» **ARBEITSANWEISUNGEN**:
1. Schreiben Sie aus dem Forenthread über 3D-Echolote die Passage zwischen „von Humminbird gibt“ und „bubumann (20. Februar 2006)“ einschließlich wortgetreu ab.
2. Fassen Sie den Forenthread über 3D-Echolote in zwei Sätzen zusammen.
3. Bis zu welcher Tiefe reicht laut dem Forenthread über 3D-Echolote das 3D-Sonar des Humminbird Matrix 47?

# 3D-Echolote



## Fliegenfänger (29. Januar 2006)

Hallo Leute,

ich hatte mir in den 90er Jahren ein Lowrance X70A-3D gekauft. Seit 2002 beschlägt dieses Teil von innen, so daß bei Temperaturschwankungen kaum noch etwas von der Anzeige zu erkennen ist. Dieses Gerät repariert mir keiner mehr, ich hatte an dieser Stelle schon einmal darüber geschrieben. Vor meinem nächsten Norwegen-Urlaub Ende Mai will ich mir ein neues Gerät kaufen. Beim Durchsuchen verschiedener Kataloge u. Internetseiten konnte ich keinerlei 3D-Geräte mehr finden. Meine Frage: Gibt es keine 3D-Geräte mehr oder habe ich an den falschen Stellen gesucht? Ich fand die 3D-Funktion gerade bei der Suche nach Unterwasserbegen sehr praktisch, auch wenn es sonst mehr Spielerei war. Schreibt mal falls Ihr irgendein aktuelles Gerät kennt.  

Gruß Fliegenfänger


----------



## Dxlfxn (29. Januar 2006)

*AW: 3D-Echolote*

hallo fliegenfänger,

wegen des beschlags habe ich etwas weiter unten einen thread eröffnet. vielleicht hilft dir das etwas.
die 3d funktion ist wohl ausgestorben, da sie technisch nicht wirklich vorhanden war. es war mehr kino als ergebnis, was die dinger angezeigt haben. daher will sie niemand mehr haben.


----------



## Fliegenfänger (29. Januar 2006)

*AW: 3D-Echolote*

Hallo Dolfin,

ich habe gesucht aber das Thema mit dem Beschlagen nicht gefunden. Könntest Du mal den Link angeben? Oder ungefähr das Datum?

Gruß Fliegenfänger


----------



## dtnorway (29. Januar 2006)

*AW: 3D-Echolote*

Hallo Fliegenfänger!

Dolfin meint glaube ich den hier:http://www.anglerboard.de/board/showthread.php?t=65512

Gruß dtnorway|wavey:


----------



## Dxlfxn (29. Januar 2006)

*AW: 3D-Echolote*

wenn du das forum aufrufst, steht er gleich unter diesem thread


----------



## Albrecht (20. Februar 2006)

*AW: 3D-Echolote*

Ein ziemlich lässiges Gerät mit 3D Bild : http://www.humminbird.com/products.asp?ID=512

TL,
Albrecht


----------



## Der_Glücklose (20. Februar 2006)

*AW: 3D-Echolote*

Hi #h 

von Humminbird gibt es aktuell auch noch das Matrix 47 mit 3D-Sonar - bis 75 m Tiefe, 2D bis 330 m Tiefe. 

Kostenpunkt laut Hersteller 799€


----------



## bubumann (20. Februar 2006)

*AW: 3D-Echolote*

@Fliegenfänger,

Das Humminbird Matrix 47x 3D,gibts für 679 Euro bei der Fa.Pieper.(http://www.bootdepot.de/pieper-freizeit.htm)

Gruß
bubumann


----------



## Dxlfxn (20. Februar 2006)

*AW: 3D-Echolote*

Wollt ihr Meßergebnisse oder Kintopp?
Fischt doch kaum jemand mit diesen Produkten - warum wohl?


----------



## Albrecht (20. Februar 2006)

*AW: 3D-Echolote*

Wie heist's so schön : *"The man who dies with the most toys wins"* #6 

Meine Lebensmaxime


----------

» **QUELLENAUSZUG**:
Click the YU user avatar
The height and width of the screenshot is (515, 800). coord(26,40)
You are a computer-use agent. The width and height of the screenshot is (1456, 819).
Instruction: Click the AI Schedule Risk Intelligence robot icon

» **LÖSUNGEN**:
1.
von Humminbird gibt es aktuell auch noch das Matrix 47 mit 3D-Sonar - bis 75 m Tiefe, 2D bis 330 m Tiefe. 

Kostenpunkt laut Hersteller 799€


----------



## bubumann (20. Februar 2006)

2. Ein Nutzer möchte sein von innen beschlagendes Lowrance X70A-3D ersetzen, findet aber keine 3D-Geräte mehr. Ein anderer Teilnehmer hält die 3D-Funktion für ausgestorben, weil sie mehr Kino als Ergebnis gewesen sei, doch es werden noch Humminbird-Geräte genannt, etwa das Matrix 47 mit 3D-Sonar für 799 € laut Hersteller und das Matrix 47x 3D für 679 Euro bei der Fa. Pieper.

3. Bis 75 m Tiefe.